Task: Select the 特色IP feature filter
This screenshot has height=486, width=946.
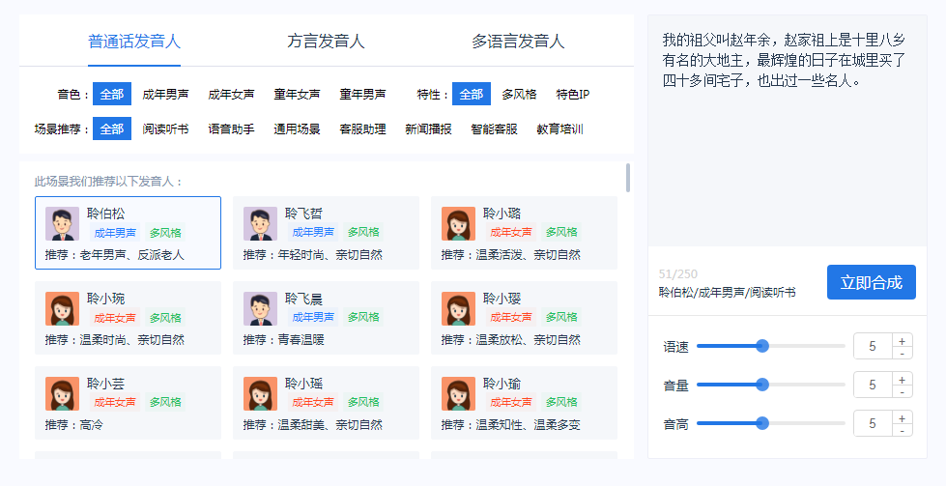Action: [x=572, y=95]
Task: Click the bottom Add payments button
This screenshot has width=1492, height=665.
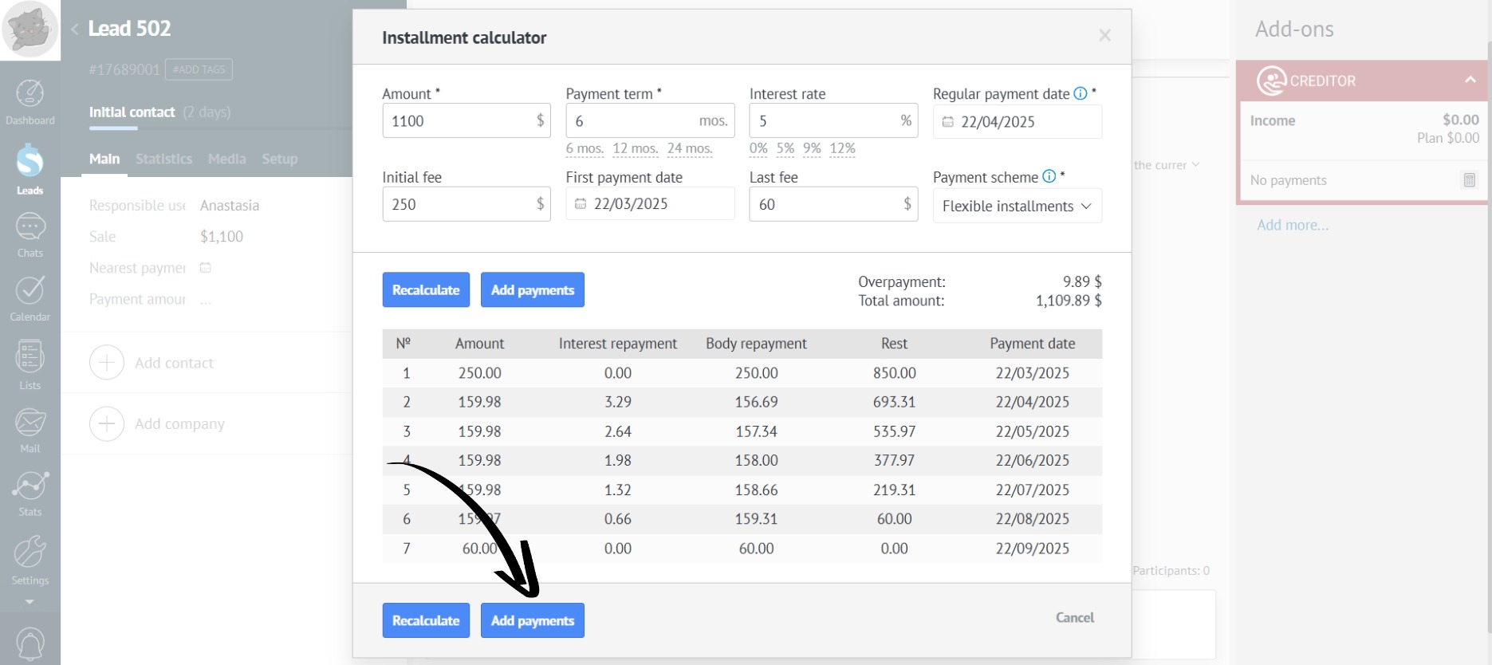Action: click(x=532, y=620)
::::
> **ACTIVITY**:
Write the records out again in full, exactly, and skip every picture.

> **RESULT OF THIS EXERCISE**:
Task: Select the 特色IP feature filter
This screenshot has height=486, width=946.
Action: [x=572, y=95]
Task: Click the bottom Add payments button
This screenshot has width=1492, height=665.
Action: click(x=532, y=620)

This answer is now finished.